◆ What to do
Turn the lines starting at the one containing "Open version history" and ending at the one containing "Select the sixth" into a numbered list, leaving out any blank lines.

========================================

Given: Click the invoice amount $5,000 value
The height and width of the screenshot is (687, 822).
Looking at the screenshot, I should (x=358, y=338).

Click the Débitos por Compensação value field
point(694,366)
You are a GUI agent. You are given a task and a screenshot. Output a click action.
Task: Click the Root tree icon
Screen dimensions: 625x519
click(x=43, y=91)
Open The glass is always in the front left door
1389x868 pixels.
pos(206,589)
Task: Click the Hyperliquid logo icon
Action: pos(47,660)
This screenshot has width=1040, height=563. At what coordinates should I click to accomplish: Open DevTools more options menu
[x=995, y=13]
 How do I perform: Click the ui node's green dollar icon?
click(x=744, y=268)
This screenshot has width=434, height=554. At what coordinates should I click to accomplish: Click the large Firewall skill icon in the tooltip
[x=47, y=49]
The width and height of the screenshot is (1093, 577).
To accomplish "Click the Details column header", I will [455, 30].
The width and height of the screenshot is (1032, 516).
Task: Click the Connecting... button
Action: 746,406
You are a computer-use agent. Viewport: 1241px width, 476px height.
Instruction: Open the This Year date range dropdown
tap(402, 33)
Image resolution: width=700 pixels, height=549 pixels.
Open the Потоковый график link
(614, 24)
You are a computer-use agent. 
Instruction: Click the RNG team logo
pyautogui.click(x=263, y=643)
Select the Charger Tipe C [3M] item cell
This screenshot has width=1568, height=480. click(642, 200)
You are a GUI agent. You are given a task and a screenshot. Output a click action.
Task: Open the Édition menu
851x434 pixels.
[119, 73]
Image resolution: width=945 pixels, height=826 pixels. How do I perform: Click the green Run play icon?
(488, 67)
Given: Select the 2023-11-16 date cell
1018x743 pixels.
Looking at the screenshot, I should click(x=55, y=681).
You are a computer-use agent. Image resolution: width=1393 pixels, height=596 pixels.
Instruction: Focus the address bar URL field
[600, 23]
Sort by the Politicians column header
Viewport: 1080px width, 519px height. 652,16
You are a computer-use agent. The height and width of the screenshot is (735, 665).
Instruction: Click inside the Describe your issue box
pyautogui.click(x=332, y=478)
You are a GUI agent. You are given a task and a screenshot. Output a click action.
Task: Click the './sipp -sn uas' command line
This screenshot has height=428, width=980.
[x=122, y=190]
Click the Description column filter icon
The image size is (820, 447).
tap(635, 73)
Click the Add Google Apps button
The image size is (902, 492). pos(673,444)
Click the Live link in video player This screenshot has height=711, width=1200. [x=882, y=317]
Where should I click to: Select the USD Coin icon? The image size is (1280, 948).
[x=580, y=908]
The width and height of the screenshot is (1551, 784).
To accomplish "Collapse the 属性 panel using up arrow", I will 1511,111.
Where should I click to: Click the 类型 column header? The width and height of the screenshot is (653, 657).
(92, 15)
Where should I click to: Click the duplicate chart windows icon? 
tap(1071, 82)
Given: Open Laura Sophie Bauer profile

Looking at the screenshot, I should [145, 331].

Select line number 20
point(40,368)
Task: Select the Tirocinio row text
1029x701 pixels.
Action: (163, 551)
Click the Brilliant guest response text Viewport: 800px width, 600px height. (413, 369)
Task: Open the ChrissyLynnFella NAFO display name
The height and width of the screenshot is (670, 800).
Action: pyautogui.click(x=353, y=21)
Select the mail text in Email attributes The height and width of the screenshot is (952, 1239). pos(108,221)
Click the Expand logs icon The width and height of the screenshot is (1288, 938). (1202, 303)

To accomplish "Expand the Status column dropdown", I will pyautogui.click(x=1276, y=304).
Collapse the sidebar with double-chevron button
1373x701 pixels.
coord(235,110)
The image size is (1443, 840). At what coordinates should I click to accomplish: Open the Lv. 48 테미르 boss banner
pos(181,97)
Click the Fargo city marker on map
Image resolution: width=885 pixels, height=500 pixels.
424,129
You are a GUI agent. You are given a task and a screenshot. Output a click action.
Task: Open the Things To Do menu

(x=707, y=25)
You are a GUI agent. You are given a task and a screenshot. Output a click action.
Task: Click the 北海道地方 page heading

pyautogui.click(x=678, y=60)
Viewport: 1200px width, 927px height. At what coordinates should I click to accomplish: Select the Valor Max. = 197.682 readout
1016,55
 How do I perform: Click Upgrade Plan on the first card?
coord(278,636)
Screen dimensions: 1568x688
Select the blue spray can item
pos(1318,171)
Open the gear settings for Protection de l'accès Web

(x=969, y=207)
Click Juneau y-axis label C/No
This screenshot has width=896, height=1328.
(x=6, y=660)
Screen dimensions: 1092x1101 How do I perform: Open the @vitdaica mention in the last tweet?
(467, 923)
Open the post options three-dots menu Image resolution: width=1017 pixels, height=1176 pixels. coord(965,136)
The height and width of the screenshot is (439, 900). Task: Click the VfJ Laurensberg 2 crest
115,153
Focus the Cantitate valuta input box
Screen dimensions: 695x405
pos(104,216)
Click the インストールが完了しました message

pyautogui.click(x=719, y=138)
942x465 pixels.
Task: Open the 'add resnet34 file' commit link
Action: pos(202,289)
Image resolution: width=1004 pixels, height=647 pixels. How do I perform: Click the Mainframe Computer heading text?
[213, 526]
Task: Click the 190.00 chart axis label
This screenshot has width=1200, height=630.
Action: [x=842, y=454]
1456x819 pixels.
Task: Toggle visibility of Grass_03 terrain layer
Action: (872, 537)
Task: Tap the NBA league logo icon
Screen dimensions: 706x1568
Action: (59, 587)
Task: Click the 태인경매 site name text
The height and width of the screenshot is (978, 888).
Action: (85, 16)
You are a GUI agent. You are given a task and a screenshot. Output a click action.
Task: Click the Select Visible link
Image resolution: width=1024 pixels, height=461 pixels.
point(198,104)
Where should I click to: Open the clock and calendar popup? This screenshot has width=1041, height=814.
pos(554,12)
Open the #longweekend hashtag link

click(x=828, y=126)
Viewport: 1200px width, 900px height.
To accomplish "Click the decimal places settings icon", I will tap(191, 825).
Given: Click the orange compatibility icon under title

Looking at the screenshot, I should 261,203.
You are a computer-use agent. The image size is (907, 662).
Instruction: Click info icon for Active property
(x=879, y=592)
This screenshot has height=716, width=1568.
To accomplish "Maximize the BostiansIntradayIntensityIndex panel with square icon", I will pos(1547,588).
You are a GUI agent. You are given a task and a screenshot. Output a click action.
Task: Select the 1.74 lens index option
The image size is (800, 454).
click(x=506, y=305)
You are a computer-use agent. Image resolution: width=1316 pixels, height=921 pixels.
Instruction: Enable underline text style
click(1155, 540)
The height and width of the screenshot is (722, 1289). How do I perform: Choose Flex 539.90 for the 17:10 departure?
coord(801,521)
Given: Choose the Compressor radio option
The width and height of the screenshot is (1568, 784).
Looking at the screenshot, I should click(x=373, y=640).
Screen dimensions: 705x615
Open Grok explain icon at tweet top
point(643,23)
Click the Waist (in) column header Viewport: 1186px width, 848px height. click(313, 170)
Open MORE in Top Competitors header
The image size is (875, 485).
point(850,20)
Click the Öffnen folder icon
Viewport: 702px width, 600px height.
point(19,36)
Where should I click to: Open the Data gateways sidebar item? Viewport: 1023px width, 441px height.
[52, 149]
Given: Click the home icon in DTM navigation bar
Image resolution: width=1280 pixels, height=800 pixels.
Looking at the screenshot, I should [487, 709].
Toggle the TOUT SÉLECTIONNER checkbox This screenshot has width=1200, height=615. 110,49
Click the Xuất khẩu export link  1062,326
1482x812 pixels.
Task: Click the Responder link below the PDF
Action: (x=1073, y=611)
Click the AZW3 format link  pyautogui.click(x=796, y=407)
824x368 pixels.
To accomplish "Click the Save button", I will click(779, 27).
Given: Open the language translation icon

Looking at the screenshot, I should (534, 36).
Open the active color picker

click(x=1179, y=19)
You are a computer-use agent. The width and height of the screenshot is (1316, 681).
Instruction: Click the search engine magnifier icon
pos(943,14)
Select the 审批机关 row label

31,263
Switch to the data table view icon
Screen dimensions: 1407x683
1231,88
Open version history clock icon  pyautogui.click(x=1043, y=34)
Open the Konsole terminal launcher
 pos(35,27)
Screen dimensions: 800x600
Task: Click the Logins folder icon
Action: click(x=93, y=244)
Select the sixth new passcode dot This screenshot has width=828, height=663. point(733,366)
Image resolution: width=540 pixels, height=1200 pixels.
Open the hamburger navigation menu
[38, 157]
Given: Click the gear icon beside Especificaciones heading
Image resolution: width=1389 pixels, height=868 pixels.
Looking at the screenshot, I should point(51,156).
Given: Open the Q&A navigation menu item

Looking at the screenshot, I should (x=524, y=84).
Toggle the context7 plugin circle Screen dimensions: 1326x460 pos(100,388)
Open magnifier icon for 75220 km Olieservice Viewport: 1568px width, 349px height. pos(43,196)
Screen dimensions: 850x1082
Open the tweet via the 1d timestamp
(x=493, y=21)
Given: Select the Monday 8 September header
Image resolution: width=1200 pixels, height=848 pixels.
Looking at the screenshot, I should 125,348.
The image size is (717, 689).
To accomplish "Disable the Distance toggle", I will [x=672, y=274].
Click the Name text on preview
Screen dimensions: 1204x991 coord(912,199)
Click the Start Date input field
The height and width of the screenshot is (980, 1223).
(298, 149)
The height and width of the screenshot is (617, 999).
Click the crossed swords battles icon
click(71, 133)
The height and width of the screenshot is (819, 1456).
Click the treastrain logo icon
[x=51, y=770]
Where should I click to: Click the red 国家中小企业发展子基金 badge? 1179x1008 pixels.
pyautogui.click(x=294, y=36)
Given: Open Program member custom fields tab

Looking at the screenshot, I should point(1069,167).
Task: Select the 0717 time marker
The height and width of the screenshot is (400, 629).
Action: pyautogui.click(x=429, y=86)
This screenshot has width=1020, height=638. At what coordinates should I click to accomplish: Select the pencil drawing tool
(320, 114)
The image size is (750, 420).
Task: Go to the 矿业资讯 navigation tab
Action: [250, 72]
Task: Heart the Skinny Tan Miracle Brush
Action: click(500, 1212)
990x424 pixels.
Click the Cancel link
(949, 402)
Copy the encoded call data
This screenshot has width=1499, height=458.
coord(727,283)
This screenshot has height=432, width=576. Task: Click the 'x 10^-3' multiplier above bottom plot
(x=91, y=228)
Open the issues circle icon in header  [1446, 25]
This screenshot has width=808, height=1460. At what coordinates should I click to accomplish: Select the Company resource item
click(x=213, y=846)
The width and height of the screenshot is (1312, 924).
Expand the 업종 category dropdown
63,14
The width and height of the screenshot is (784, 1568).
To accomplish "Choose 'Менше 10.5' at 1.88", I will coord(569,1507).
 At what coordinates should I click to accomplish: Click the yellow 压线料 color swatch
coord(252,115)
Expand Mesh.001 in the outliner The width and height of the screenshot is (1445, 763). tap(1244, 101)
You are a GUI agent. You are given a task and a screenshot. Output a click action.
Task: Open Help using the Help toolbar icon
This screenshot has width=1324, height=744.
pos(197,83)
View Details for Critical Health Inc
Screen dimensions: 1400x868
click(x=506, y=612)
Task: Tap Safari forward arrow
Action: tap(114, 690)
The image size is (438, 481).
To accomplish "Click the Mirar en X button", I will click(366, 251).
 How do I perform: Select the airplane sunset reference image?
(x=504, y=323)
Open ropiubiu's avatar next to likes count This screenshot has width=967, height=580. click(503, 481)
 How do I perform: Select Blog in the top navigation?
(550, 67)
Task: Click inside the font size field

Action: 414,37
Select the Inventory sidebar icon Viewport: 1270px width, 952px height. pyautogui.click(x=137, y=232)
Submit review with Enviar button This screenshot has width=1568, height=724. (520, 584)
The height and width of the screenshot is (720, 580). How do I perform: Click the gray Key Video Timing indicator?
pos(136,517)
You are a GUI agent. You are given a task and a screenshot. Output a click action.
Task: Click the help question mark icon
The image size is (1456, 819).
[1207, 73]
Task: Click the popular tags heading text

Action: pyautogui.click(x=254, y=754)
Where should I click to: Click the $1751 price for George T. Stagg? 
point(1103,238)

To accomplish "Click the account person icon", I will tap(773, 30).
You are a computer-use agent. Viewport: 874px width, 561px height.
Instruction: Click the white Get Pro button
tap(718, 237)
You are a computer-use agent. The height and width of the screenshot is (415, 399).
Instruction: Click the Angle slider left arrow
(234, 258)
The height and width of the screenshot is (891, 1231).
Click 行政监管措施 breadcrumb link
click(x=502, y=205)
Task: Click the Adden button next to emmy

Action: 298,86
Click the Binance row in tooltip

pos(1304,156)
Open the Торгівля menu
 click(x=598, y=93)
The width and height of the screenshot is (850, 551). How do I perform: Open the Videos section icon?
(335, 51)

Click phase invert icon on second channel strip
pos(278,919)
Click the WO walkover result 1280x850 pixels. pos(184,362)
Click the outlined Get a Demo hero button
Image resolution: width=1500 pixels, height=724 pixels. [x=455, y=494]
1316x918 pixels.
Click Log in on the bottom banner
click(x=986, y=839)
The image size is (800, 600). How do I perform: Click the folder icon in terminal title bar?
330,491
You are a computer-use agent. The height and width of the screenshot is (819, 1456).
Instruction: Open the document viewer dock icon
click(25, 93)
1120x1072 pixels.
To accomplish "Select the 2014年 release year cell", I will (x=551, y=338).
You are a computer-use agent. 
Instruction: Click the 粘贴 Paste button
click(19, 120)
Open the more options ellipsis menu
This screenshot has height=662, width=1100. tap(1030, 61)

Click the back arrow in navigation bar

========================================

◆ Full response
1. Open version history clock icon  pyautogui.click(x=1043, y=34)
2. Open the Konsole terminal launcher
3.  pos(35,27)
4. Screen dimensions: 800x600
5. Task: Click the Logins folder icon
6. Action: click(x=93, y=244)
7. Select the sixth new passcode dot This screenshot has width=828, height=663. point(733,366)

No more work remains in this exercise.